# Checking the Input Distributions

Run all imports.

In [None]:
import matplotlib.pyplot as plt
import matplotlib.ticker as mticker
import pandas as pd
import datetime

# the default interface
from conflowgen import DatabaseChooser
from conflowgen import ContainerLength
from conflowgen import ContainerLengthDistributionManager

# mingling with the interna that are not part of the API
from conflowgen.domain_models.distribution_repositories.container_weight_distribution_repository import ContainerWeightDistributionRepository
from conflowgen.domain_models.distribution_repositories.truck_arrival_distribution_repository import TruckArrivalDistributionRepository

Connect to database.

In [None]:
database_chooser = DatabaseChooser()
demo_file_name = "demo_deham_cta.sqlite"
if demo_file_name in database_chooser.list_all_sqlite_databases():
    database_chooser.load_existing_sqlite_database(demo_file_name)
else:
    print("Database is missing, nothing to do here")

Load all distributions.

In [None]:
length_distribution = ContainerLengthDistributionManager().get_container_lengths()
weight_distribution = ContainerWeightDistributionRepository().get_distribution()
truck_arrival_distribution = TruckArrivalDistributionRepository().get_distribution()
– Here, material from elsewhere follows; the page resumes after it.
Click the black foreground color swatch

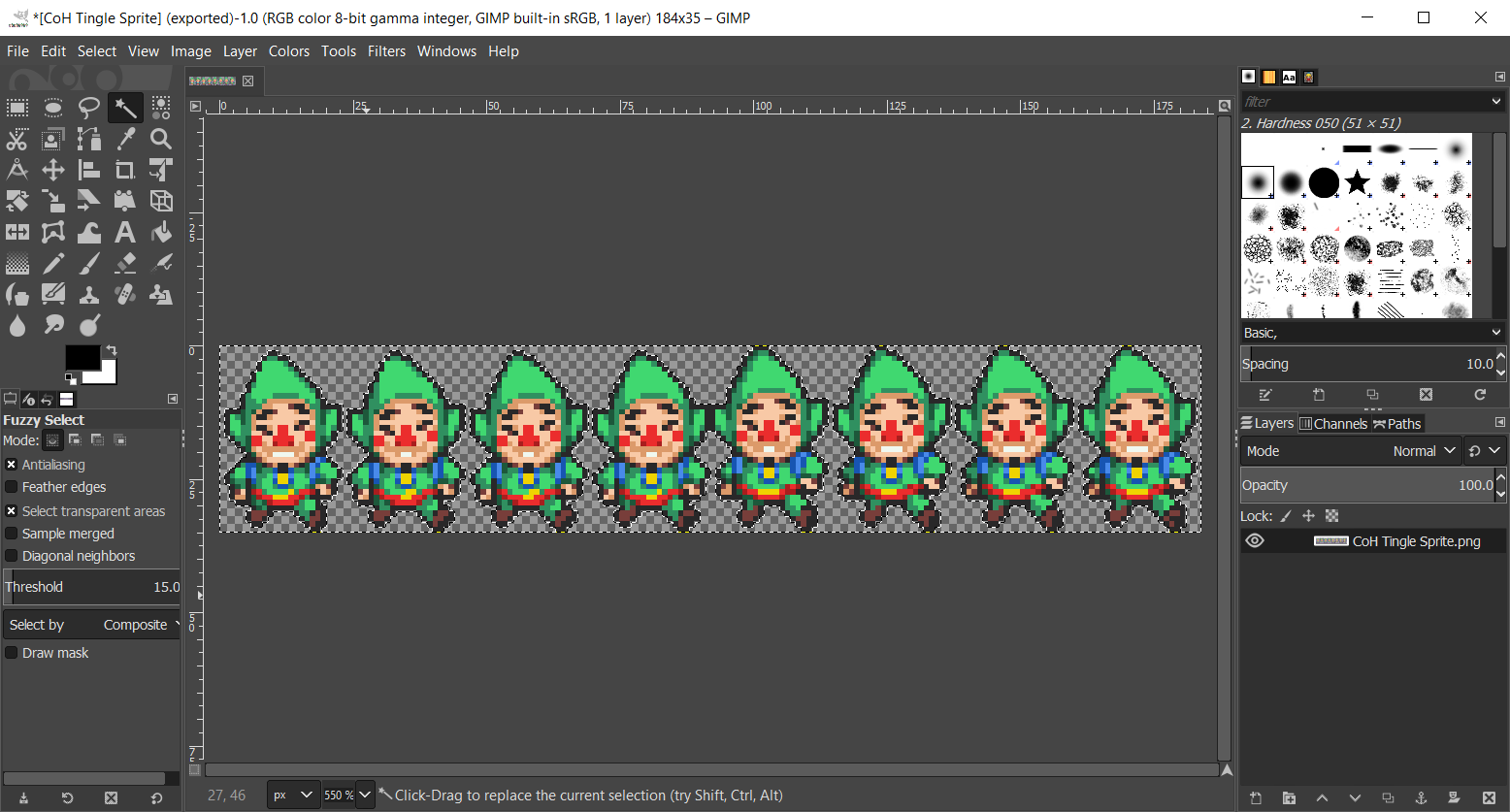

Plot the container length distribution.

In [None]:
length_distribution = {
    key: value
    for (key, value) in length_distribution.items()
    if value > 0
}

plt.pie(list(length_distribution.values()), labels=[str(name) for name in length_distribution.keys()])
plt.axis('equal')
plt.xlabel("")
plt.show()

Plot the weight distribution for twenty foot containers.

In [None]:
x, y = zip(*list(sorted(weight_distribution[ContainerLength.twenty_feet].items())))
plt.bar(x, [i*100 for i in y])

# German
plt.xlabel("Gewicht (in Tonnen)")
plt.ylabel("Anteil (in Prozent)")
plt.title("20-Fuß-Container")

# English
plt.xlabel("Weight (in metric tonnes)")
plt.ylabel("Share (in percentage)")
plt.title("20 foot container")

plt.show()

Plot the weight distribution for forty foot containers

In [None]:
x, y = zip(*list(sorted(weight_distribution[ContainerLength.forty_feet].items())))
plt.bar(x, [i*100 for i in y])

# German
plt.xlabel("Gewicht (in Tonnen)")
plt.ylabel("Anteil (in Prozent)")
plt.title("40-Fuß-Container")

# English
plt.xlabel("Weight (in metric tonnes)")
plt.ylabel("Share (percentage)")
plt.title("20 foot container")

plt.show()

Plot the truck arrivals over one week

In [None]:
truck_arrival_distribution = TruckArrivalDistributionRepository.get_distribution()
hour_in_week, fraction = zip(*list(sorted(truck_arrival_distribution.items())))
weekday_in_week = [x/24 + 1 for x in hour_in_week]
percentage = [x * 100 for x in fraction]

fig, ax = plt.subplots(figsize=(15, 3))
plt.plot(weekday_in_week, percentage)
plt.xlim([1, 7])
ax.xaxis.grid(True, which='minor', color='gray')
ax.xaxis.grid(True, which='major', color='k')
ax.xaxis.set_minor_locator(mticker.MultipleLocator(1/24))

# German
plt.title("Ankunftsraten (gemittelt)")
ax.set_xticks(
    [i for i in range(1, 8)]
)
ax.set_xticklabels(
    ["Montag", "Dienstag", "Mittwoch", "Donnerstag", "Freitag", "Samstag", "Sonntag"]
)
plt.xlabel("Wochentag")
plt.ylabel("Anteil (in Prozent)")

# English
plt.title("Arrival rates (averaged)")
ax.set_xticks(
    [i for i in range(1, 8)]
)
ax.set_xticklabels(
    ["Monday", "Tuesday", "Wednesday", "Thursday", "Friday", "Saturday", "Sunday"]
)
plt.xlabel("Week day")
plt.ylabel("Share (in percent)")

plt.show()

Summarize truck arrivals for one average week day.

In [None]:
df = pd.DataFrame(truck_arrival_distribution.items())
df.columns = ["hour in week", "fraction"]
now = datetime.datetime.now()
this_monday = now - datetime.timedelta(days=now.weekday())
this_monday = datetime.datetime.combine(this_monday, datetime.time())
df = df.assign(date=df["hour in week"].apply(lambda x: this_monday + datetime.timedelta(hours=x)))
df

In [None]:
ax = df.groupby(df.date.dt.hour).mean()["fraction"].plot()
ax.set_xticks(
    [i for i in range(0, 24)]
)
ax.xaxis.set_major_locator(mticker.MultipleLocator(1))

# German
plt.title("Ankunftsraten (gemittelt)")
plt.xlabel("Stunde")
plt.ylabel("Anteil (in Prozent)")

# English
plt.title("Arrival rates (average)")
plt.xlabel("Hour")
plt.ylabel("Share (percentage)")

plt.xlim([0, 23])
plt.show()